### DATA
=== Begin Enclosure ===

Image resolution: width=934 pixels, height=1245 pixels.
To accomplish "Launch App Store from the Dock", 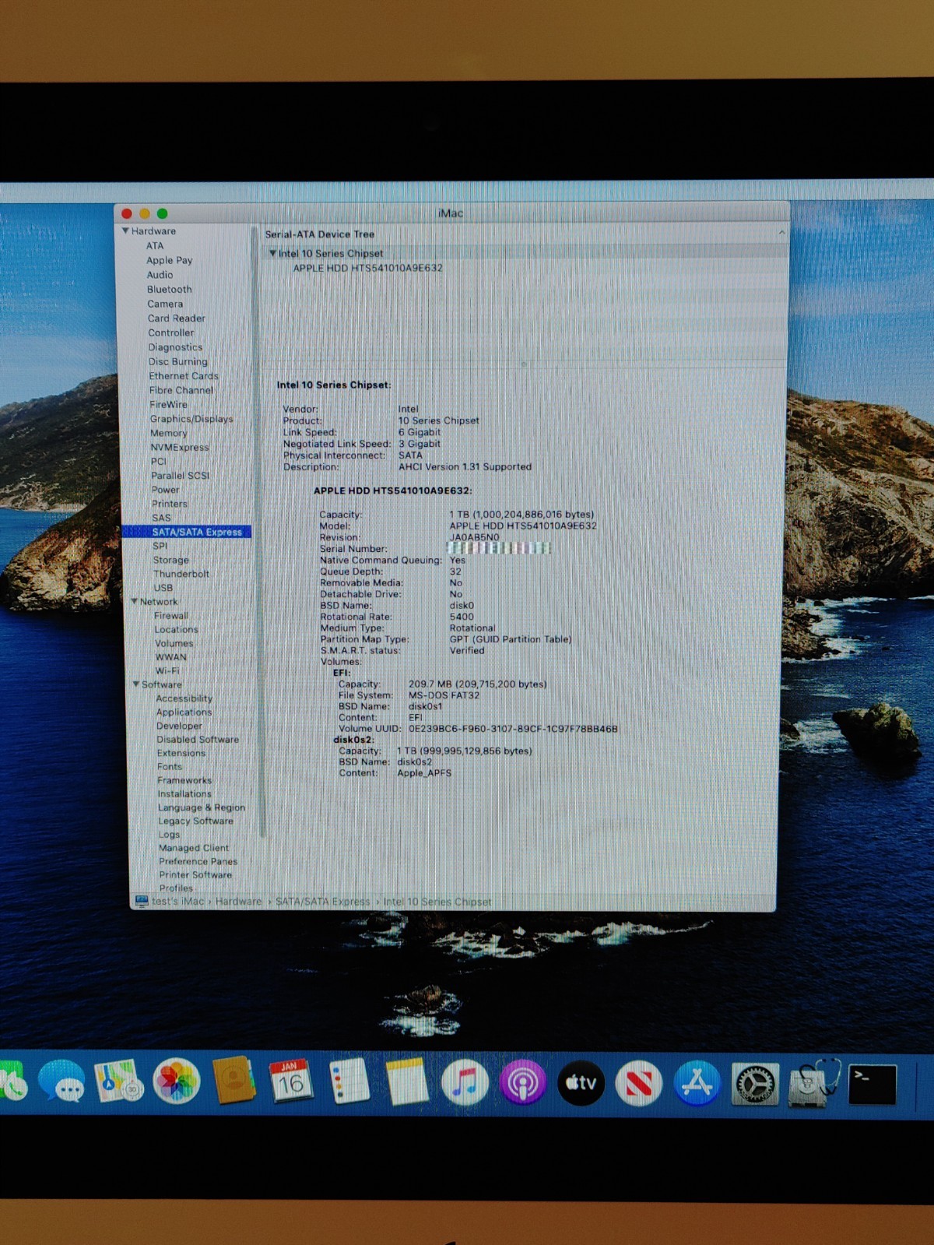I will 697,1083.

=== End Enclosure ===
=== Begin Enclosure ===

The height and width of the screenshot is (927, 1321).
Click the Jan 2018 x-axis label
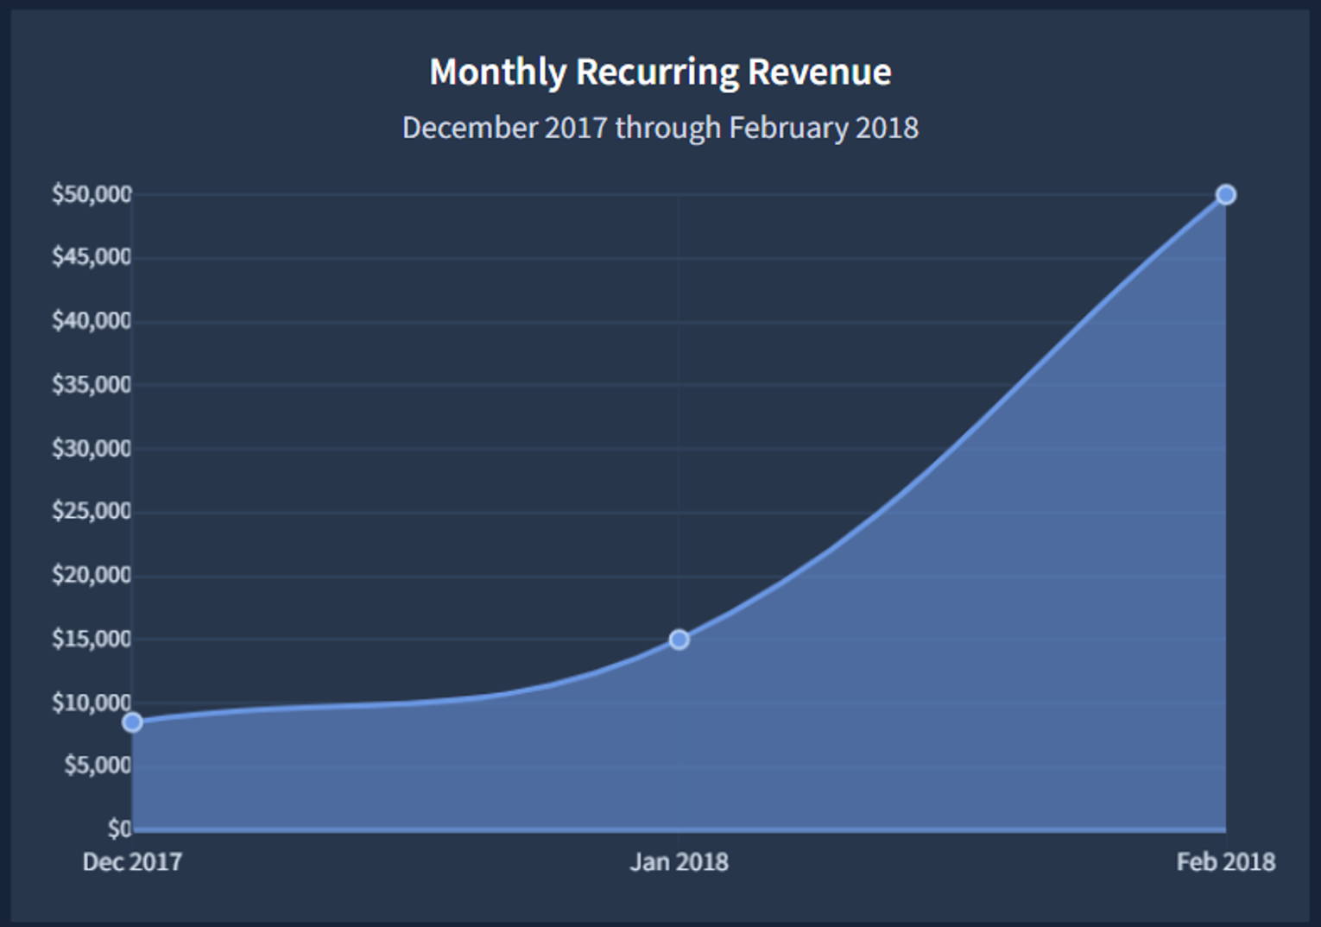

=== End Enclosure ===
=== Begin Enclosure ===

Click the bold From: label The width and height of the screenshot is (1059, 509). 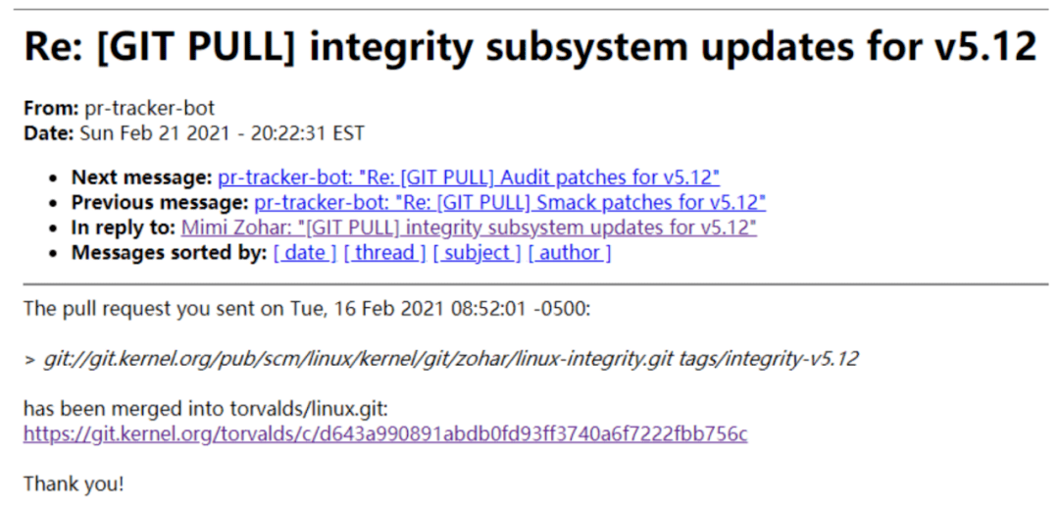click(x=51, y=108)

=== End Enclosure ===

### WHAT NEEDS TO BE DONE
Reproduce exactly the section above that begins at the line containing "The height and" and ends at the line containing "Click the Jan 2018 x-axis label", leaving out all other lines.

### FINISHED EXERCISE
The height and width of the screenshot is (927, 1321).
Click the Jan 2018 x-axis label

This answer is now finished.